* _What to do_
Skip all pictures; return exactly the lines from the one containing "The image size is (1139, 808)." through the end of the data.

───── Given data ─────

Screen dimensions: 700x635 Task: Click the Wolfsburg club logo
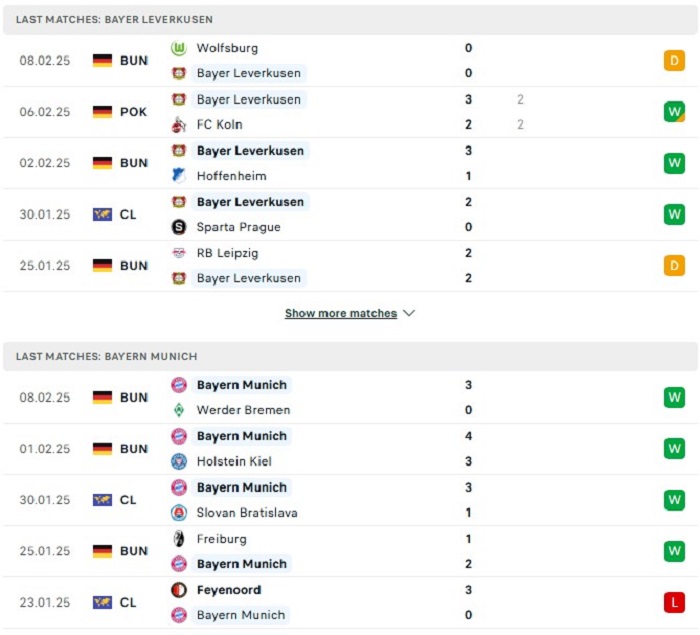pos(179,48)
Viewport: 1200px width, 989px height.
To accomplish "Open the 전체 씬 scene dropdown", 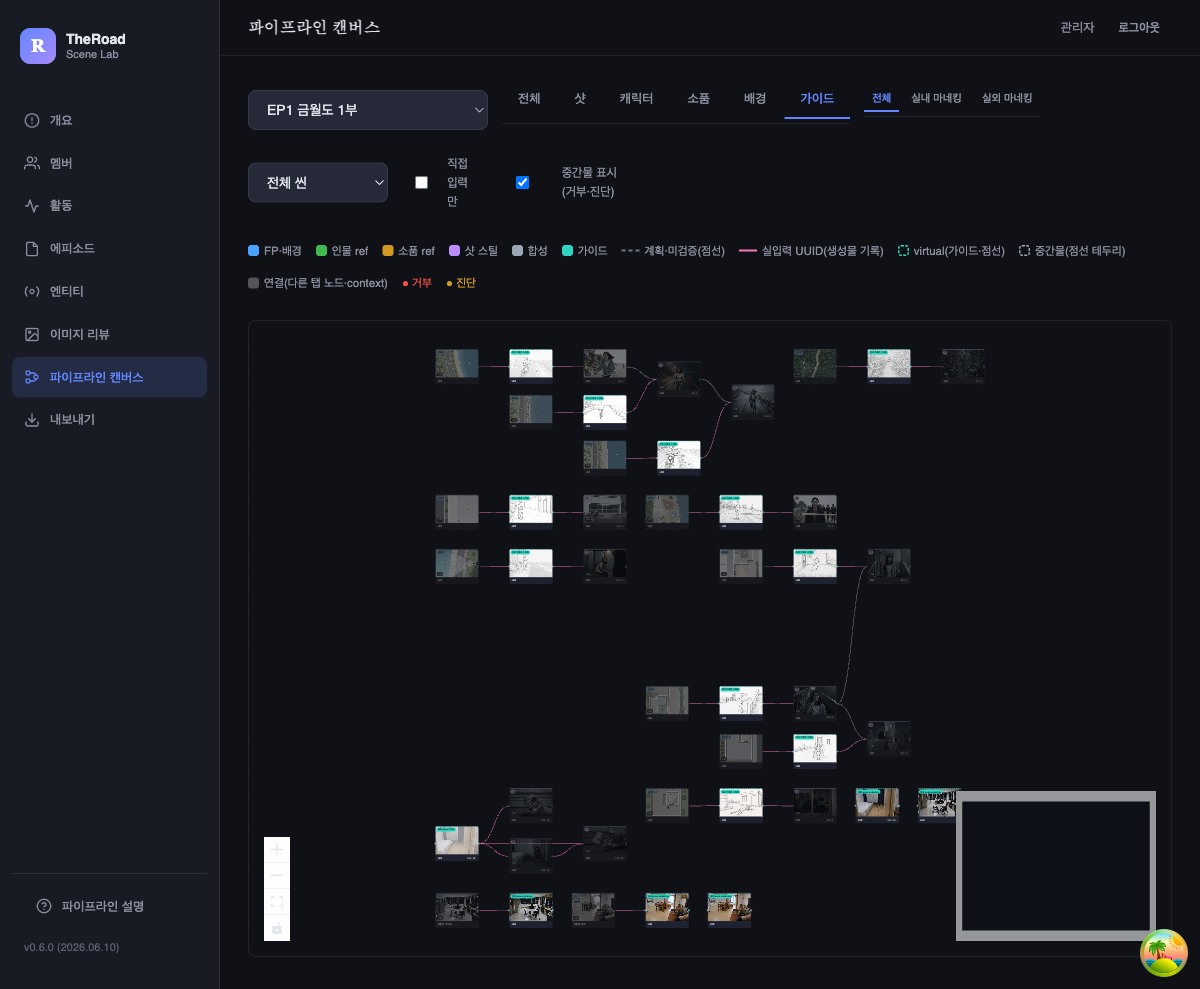I will tap(318, 183).
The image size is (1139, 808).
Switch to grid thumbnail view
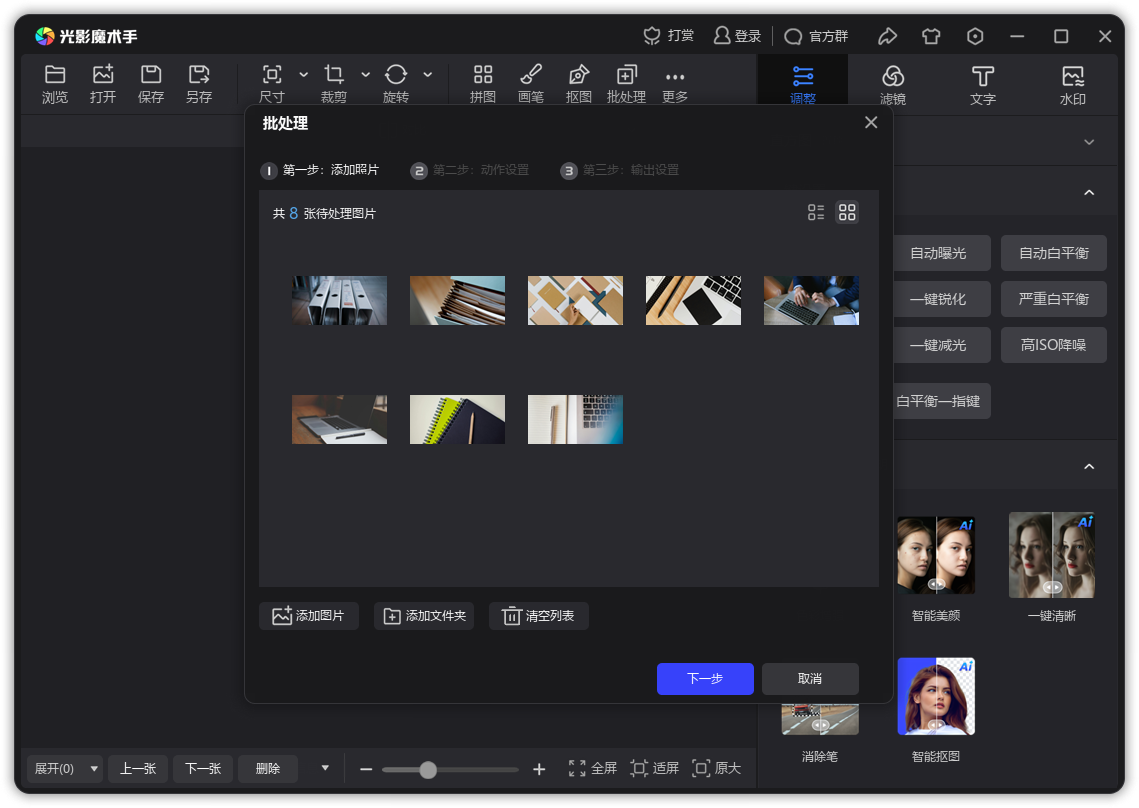point(847,212)
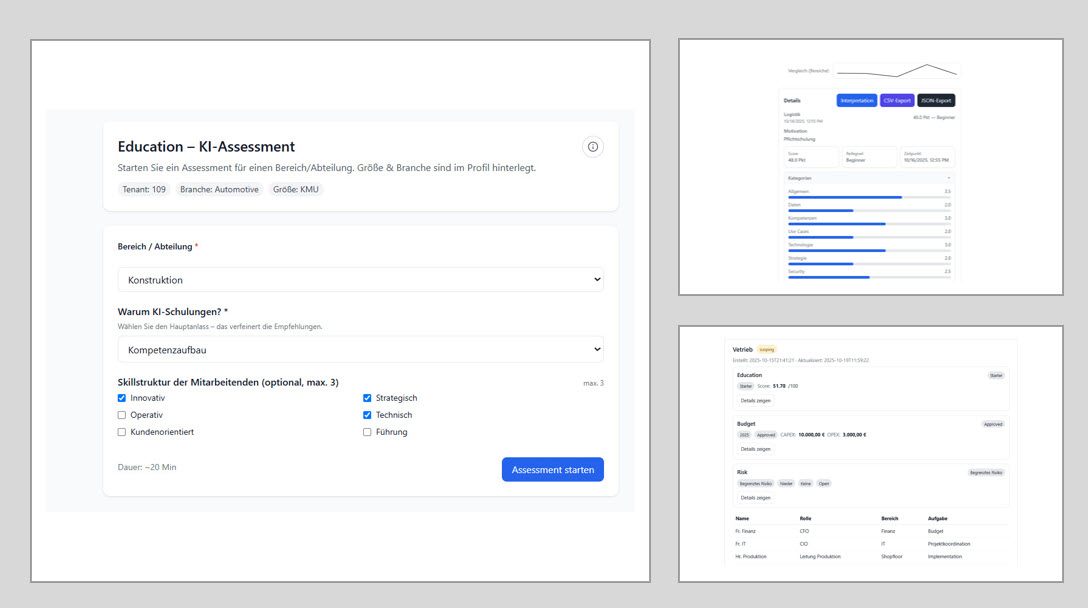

─────

* _Answer section_
The image size is (1139, 808).
Switch to grid thumbnail view
point(847,212)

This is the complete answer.